Your objective:
Please write out the entries below word for word, leaving out the pictures.

Material for this task:
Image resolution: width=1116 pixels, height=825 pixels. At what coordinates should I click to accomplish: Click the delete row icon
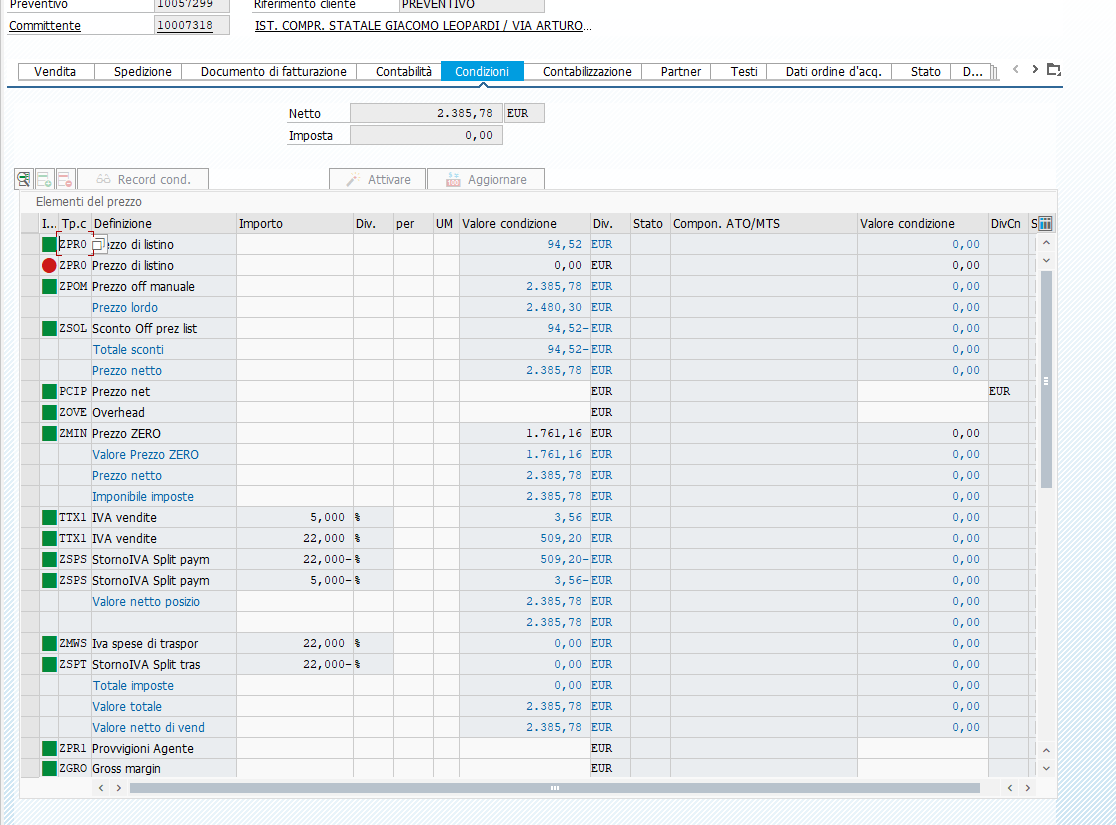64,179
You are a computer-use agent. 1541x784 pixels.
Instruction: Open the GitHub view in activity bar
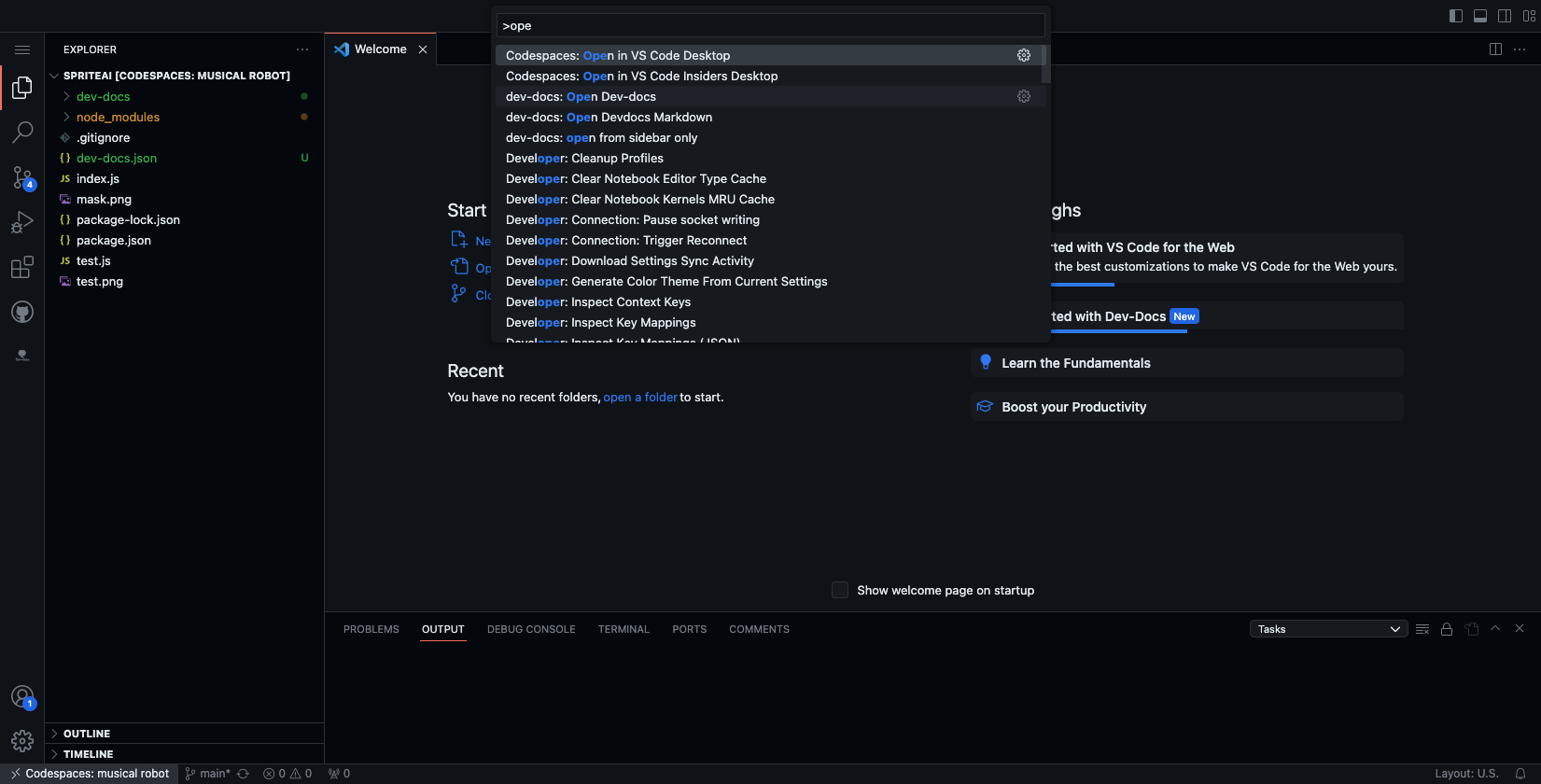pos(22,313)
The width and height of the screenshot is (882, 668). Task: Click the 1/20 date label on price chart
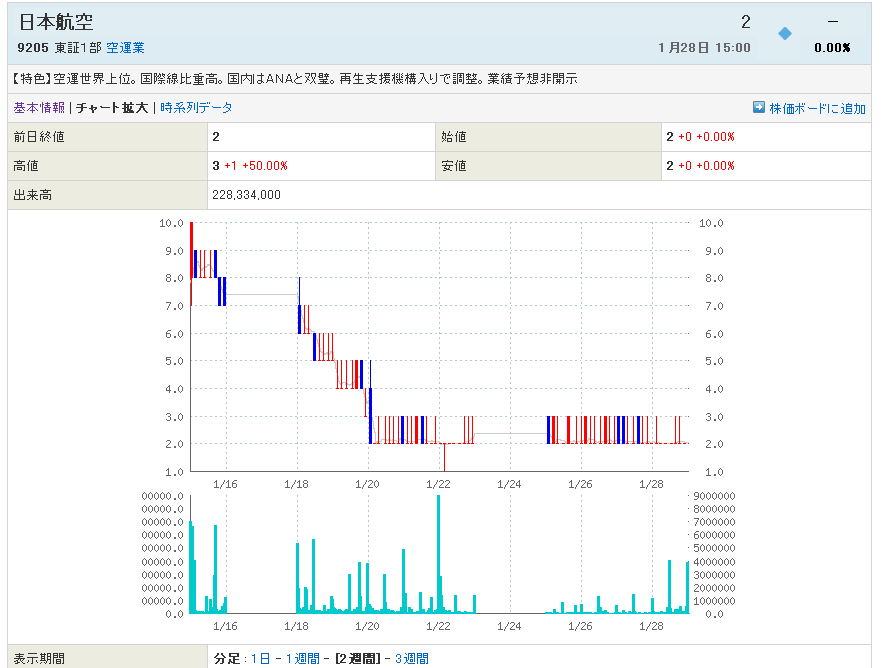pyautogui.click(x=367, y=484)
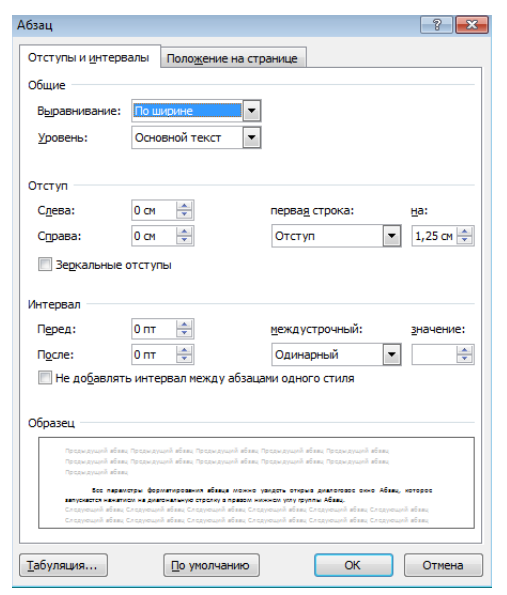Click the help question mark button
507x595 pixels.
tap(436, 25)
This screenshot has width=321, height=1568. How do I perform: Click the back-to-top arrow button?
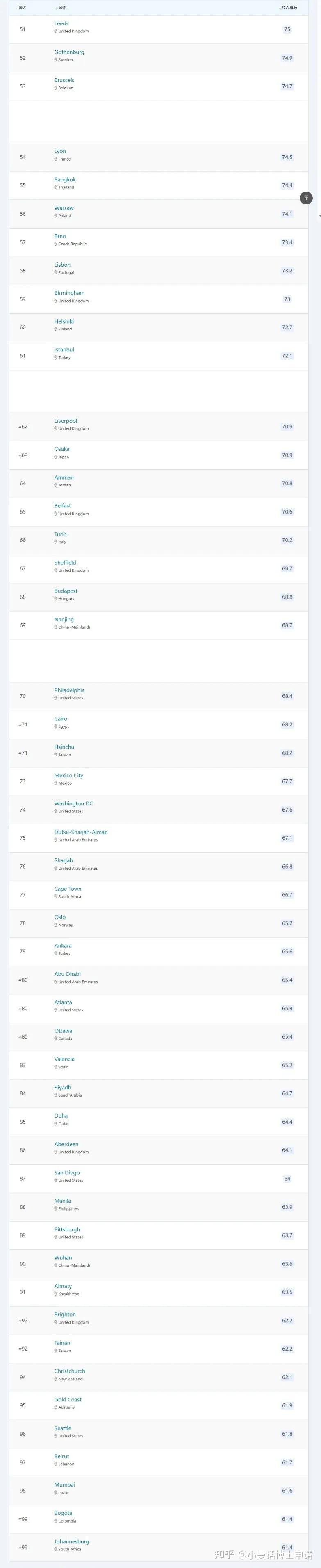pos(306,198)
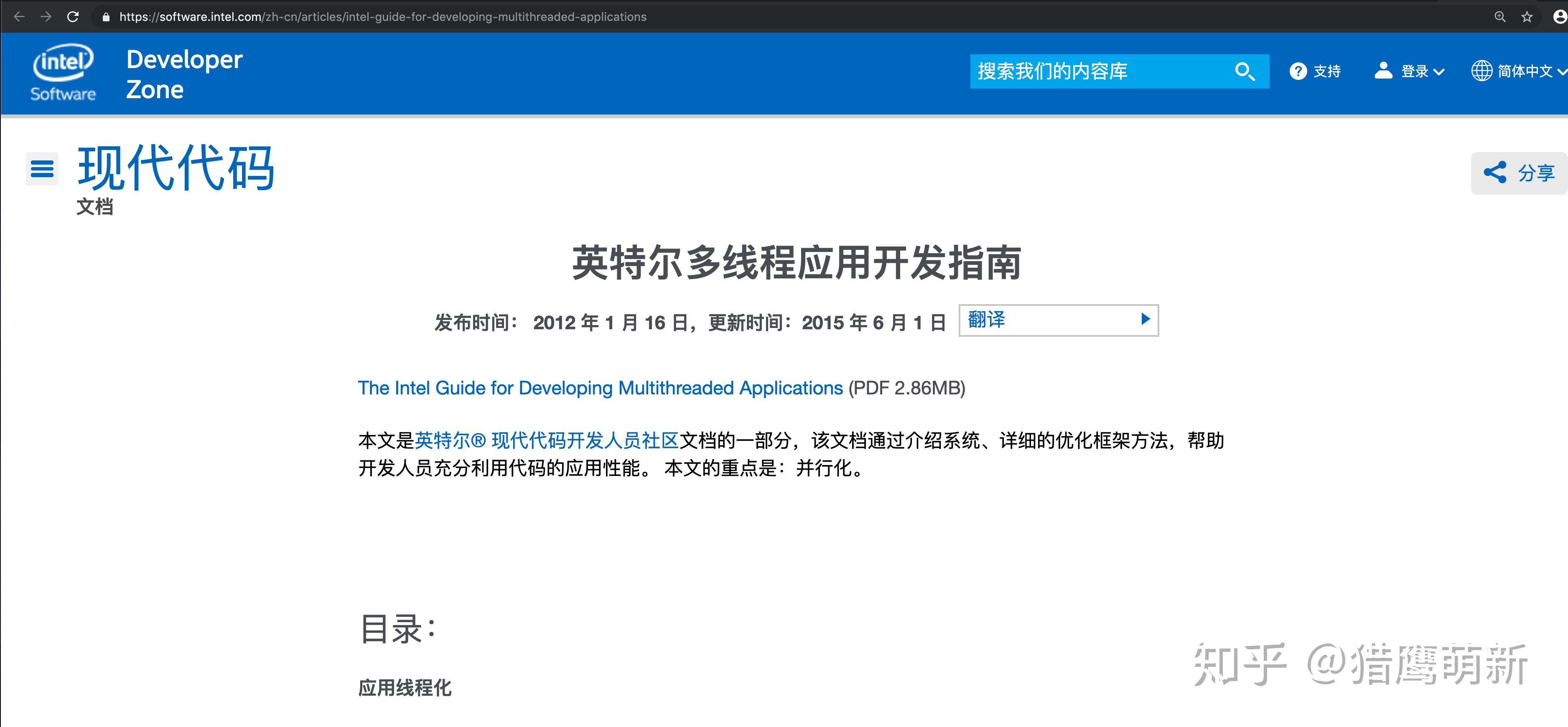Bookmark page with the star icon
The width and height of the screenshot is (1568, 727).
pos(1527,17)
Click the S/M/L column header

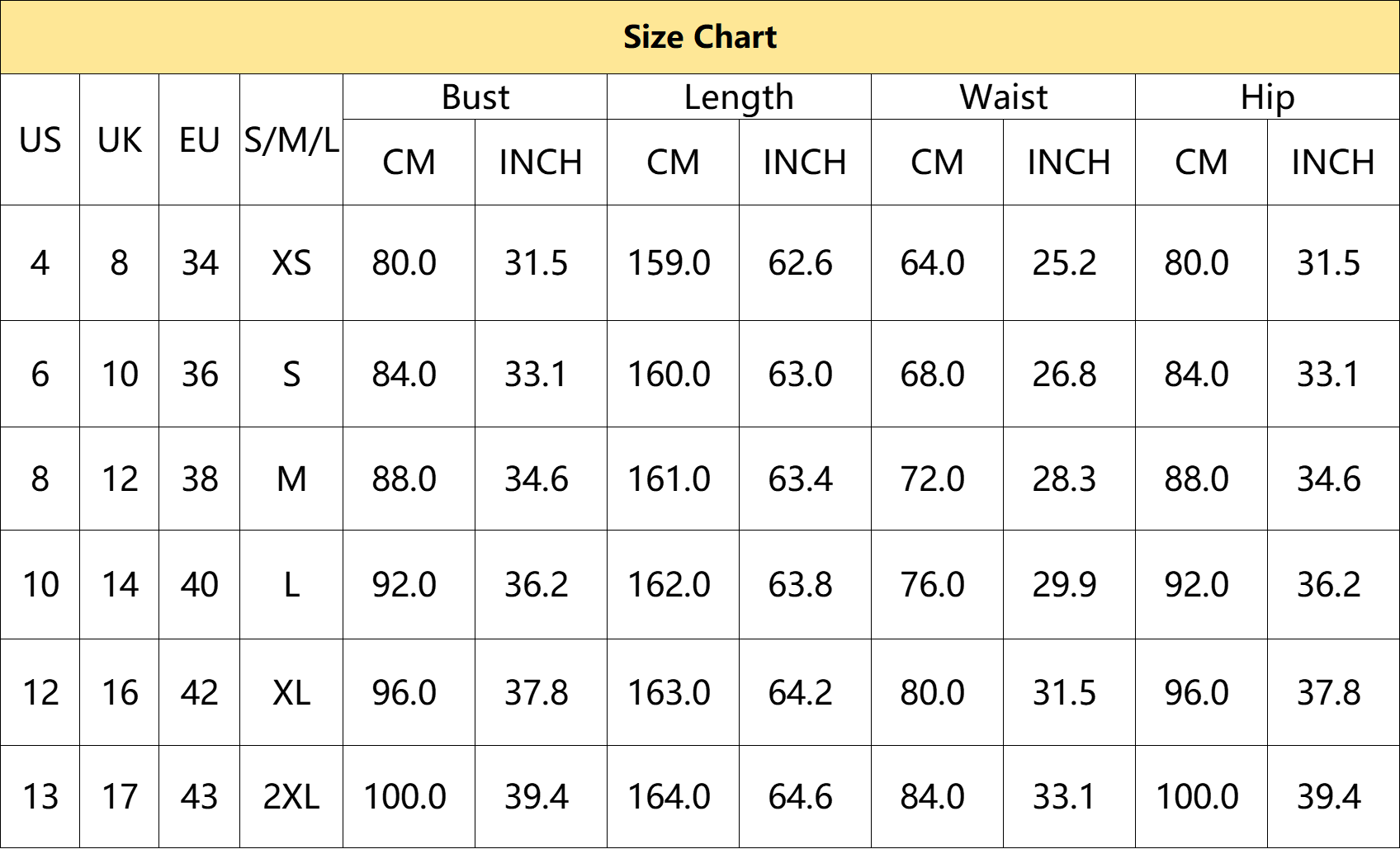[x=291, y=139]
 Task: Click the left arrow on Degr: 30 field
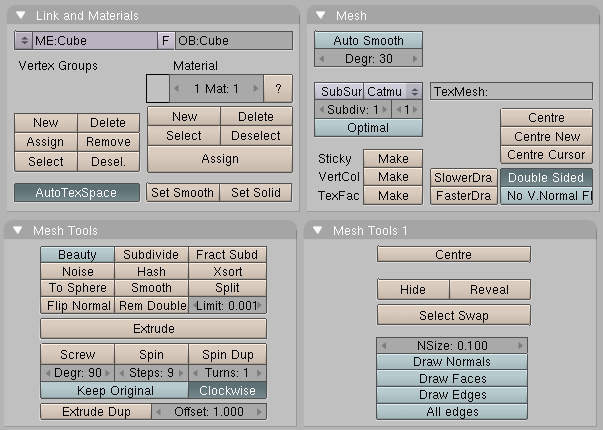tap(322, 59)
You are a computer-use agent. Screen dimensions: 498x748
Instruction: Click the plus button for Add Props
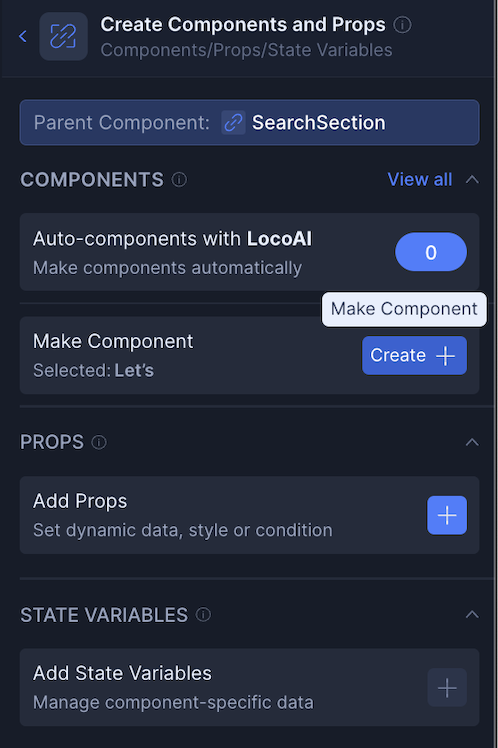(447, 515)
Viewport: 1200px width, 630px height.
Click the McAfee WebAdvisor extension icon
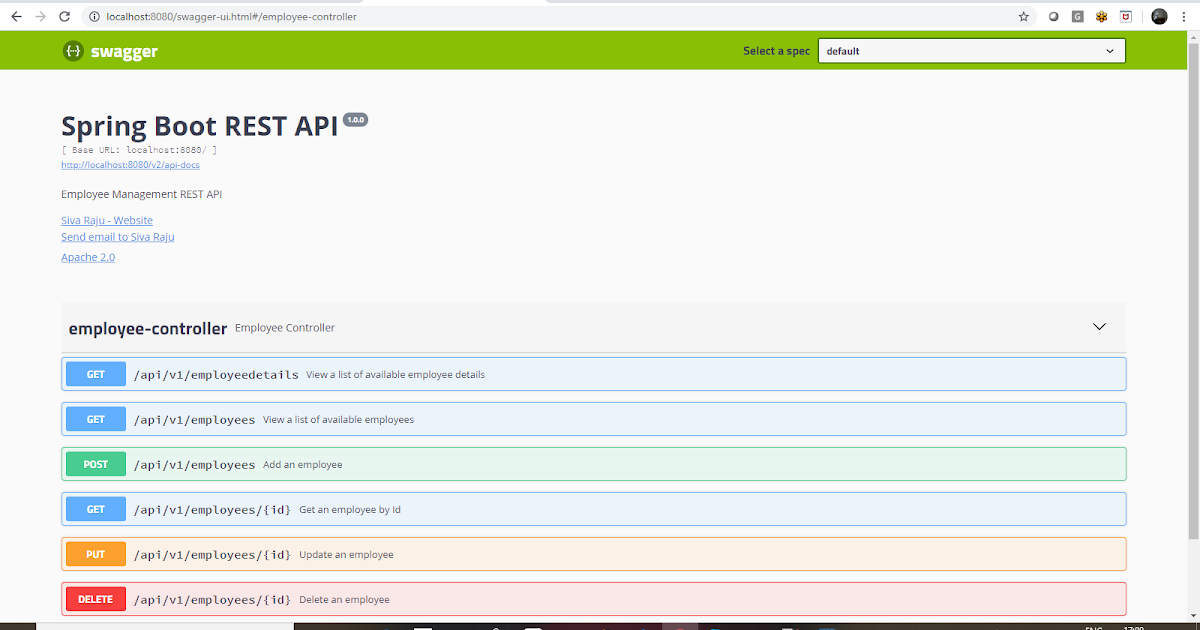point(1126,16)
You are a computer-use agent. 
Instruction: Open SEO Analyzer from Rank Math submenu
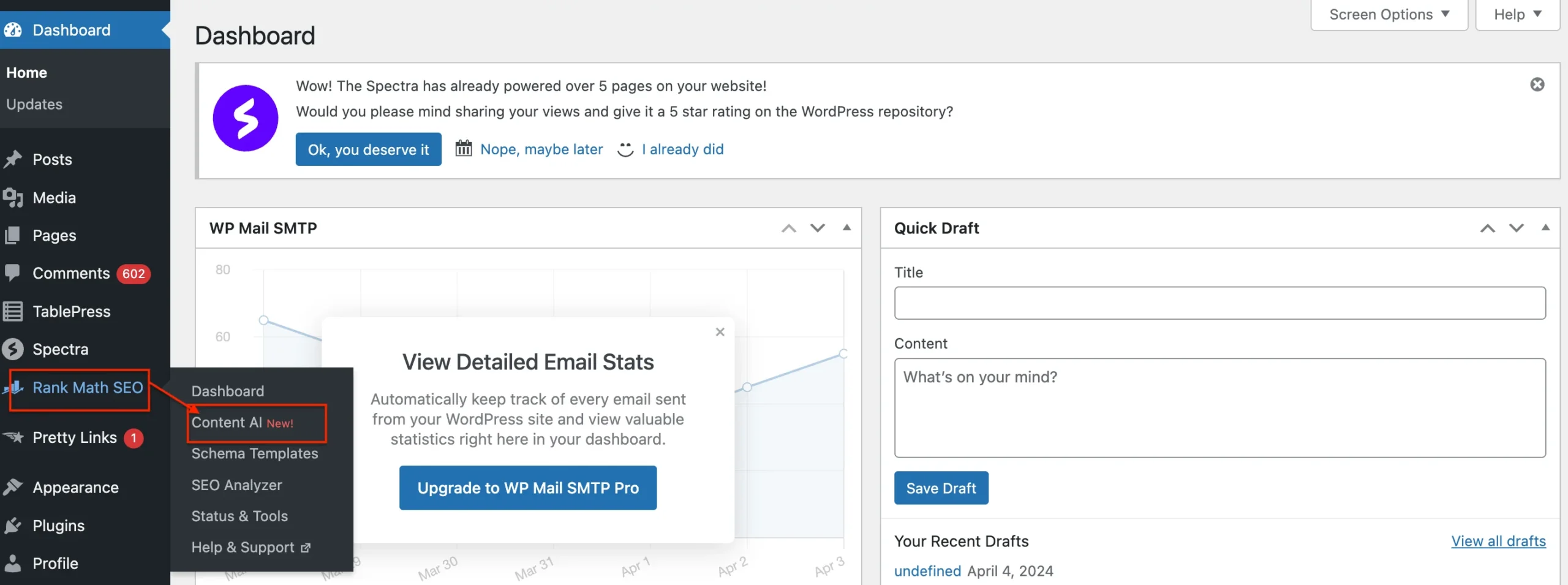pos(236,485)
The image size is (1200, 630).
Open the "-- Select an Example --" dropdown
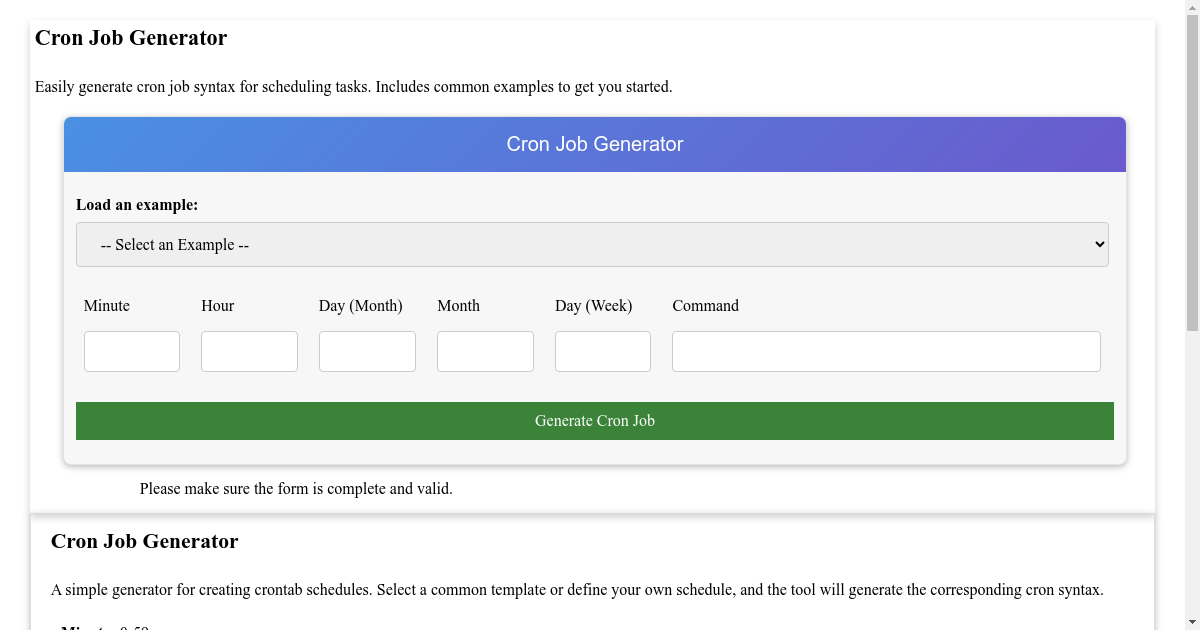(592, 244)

Task result:
Image resolution: width=1116 pixels, height=825 pixels. At what coordinates should I click to accomplish: Click the delete row icon
64,179
You are a computer-use agent. 1541x784 pixels.
Instruction: Open the GitHub view in activity bar
pos(22,313)
The width and height of the screenshot is (882, 668). Task: Click the 1/20 date label on price chart
pyautogui.click(x=367, y=484)
Click the help question mark button
507x595 pixels.
tap(436, 25)
This screenshot has width=321, height=1568. How do I perform: Click the back-to-top arrow button?
pos(306,198)
Bookmark page with the star icon
The width and height of the screenshot is (1568, 727).
pos(1527,17)
Click the S/M/L column header

[x=291, y=139]
 Task: Click the left arrow on Degr: 30 field
tap(322, 59)
You are a computer-use agent. Screen dimensions: 498x748
Instruction: Click the plus button for Add Props
(447, 515)
Viewport: 1200px width, 630px height.
Click the McAfee WebAdvisor extension icon
point(1126,16)
You are a computer-use agent. 
Instruction: Open SEO Analyzer from Rank Math submenu
pos(236,485)
The image size is (1200, 630).
Open the "-- Select an Example --" dropdown
(592, 244)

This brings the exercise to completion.